Due to the unsettled nature of this area of law and its increasing importance, this is an area that is certain to have further developments. Trial counsel should check in from time to time with the State Bar’s website to stay updated on changes. In the meantime, don’t forget to Google your client—you never
know what you might find.


[1] See California Civil Jury Instructions, CACI 100.

[2] When Reuters monitored Twitter activity based upon the search term “jury duty,” results popped up “at the astounding rate of one nearly every three minutes.” While many were innocuous, “a significant number” contained blunt statements about substantive issues such as guilt or innocence in criminal trials.
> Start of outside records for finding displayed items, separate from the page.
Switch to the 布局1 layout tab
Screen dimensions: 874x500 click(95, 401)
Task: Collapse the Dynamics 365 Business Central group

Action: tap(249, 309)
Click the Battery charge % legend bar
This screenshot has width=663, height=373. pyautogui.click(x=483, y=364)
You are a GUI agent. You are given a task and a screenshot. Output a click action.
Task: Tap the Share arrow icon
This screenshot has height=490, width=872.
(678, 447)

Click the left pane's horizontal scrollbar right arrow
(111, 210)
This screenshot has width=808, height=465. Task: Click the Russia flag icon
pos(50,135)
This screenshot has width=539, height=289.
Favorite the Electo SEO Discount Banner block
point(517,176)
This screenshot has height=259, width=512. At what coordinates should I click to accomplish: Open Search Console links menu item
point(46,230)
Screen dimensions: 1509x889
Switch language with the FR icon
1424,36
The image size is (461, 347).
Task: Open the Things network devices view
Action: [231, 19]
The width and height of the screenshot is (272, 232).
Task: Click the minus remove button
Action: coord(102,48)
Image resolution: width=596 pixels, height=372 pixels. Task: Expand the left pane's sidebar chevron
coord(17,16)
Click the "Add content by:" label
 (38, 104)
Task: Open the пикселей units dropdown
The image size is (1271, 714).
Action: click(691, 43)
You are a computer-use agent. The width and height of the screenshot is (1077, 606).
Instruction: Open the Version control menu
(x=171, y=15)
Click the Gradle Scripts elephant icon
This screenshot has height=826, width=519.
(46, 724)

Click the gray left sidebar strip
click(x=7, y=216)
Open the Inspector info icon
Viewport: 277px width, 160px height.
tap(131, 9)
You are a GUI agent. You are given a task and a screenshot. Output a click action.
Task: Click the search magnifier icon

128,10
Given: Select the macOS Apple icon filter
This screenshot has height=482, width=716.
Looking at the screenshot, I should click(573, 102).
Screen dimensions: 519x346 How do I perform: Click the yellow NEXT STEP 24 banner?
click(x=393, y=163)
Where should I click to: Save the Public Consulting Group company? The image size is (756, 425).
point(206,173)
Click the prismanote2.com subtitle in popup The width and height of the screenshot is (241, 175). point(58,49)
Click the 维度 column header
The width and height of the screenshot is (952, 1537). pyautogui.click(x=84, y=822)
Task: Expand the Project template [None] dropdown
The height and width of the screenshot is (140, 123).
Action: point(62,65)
Reuters found that between January 2009 and December 2010, judges granted new trials or overturned verdicts in 21 cases. Even where judges declined to declare mistrials, Internet-related juror misconduct was found to have occurred in three-fourths of cases where verdicts were challenged on such bases. See http://www.reuters.com/article/internet-jurors-idUSN0816547120101208. However, there is one recent survey of federal judges by the Federal Judicial Center that concluded that juror use of social media during trial was not a widespread problem. See http://www.uscourts.gov/news/2014/07/29/survey-finds-infrequent-social-media-use-jurors.

[3] See http://jurorsbehavingbadly.blogspot.com/.

[4] “Web Offers Pearls of Wisdom, but also Legal Tangles” by Diane Karpman, California Bar Journal, August 2013. See http://www.calbarjournal.com/August2013/EthicsByte.aspx.

[5] “Social Media and Spoliation – Can a Client Delete Her Facebook Posts?” by Scott McConchie, National Law Review, September 29, 2014.

[6] See http://ethics.calbar.ca.gov/Ethics/EthicsTechnologyResources/SocialMedia.aspx.

[7] New York County Law Association Formal Opinion 745; Philadelphia Bar Ass’n. Guidance Comm. Op. 2014-5 (2014).

[8] “Social Media Use by Jurors in the Courtroom: How Facebook and Twitter Could Affect Your Jury Trial” by William Pfeifer. See http://law.about.com/od/trialtechniques/a/Social-Media-Use-By-Jurors-In-The-Courtroom.htm.

[9] Counsel may access an adverse party’s social media page to the extent accessible to all network members, but may not send an access request to obtain restricted information (i.e., a “friend request” in Facebook parlance). New York State Bar Association Ethics Opinion. 843 (2010); ABA Formal Opinion 466: Lawyer Reviewing Jurors’ Internet Presence. See also, San Diego County Bar Association Ethics Opinion 2011-2, which contains similar analysis but involved a represented party. However, compare the New York City Bar Association Formal Opinion 2010-2 which allows friend requests as long as not deceptive.

[10] “Social Media Use by Jurors in the Courtroom: How Facebook and Twitter Could Affect Your Jury Trial” by William Pfeifer. See http://law.about.com/od/trialtechniques/a/Social-Media-Use-By-Jurors-In-The-Courtroom.htm.

[11] See http://www.cnn.com/2011/09/20/tech/social-media/social-media-jurors-murray/.

[12] “Web Offers Pearls of Wisdom, but also Legal Tangles” by Diane Karpman, California Bar Journal, August 2013. See http://www.calbarjournal.com/August2013/EthicsByte.aspx.

[13] Johnson v. McCullough (Mo. 2010) 306 S.W.3d 551.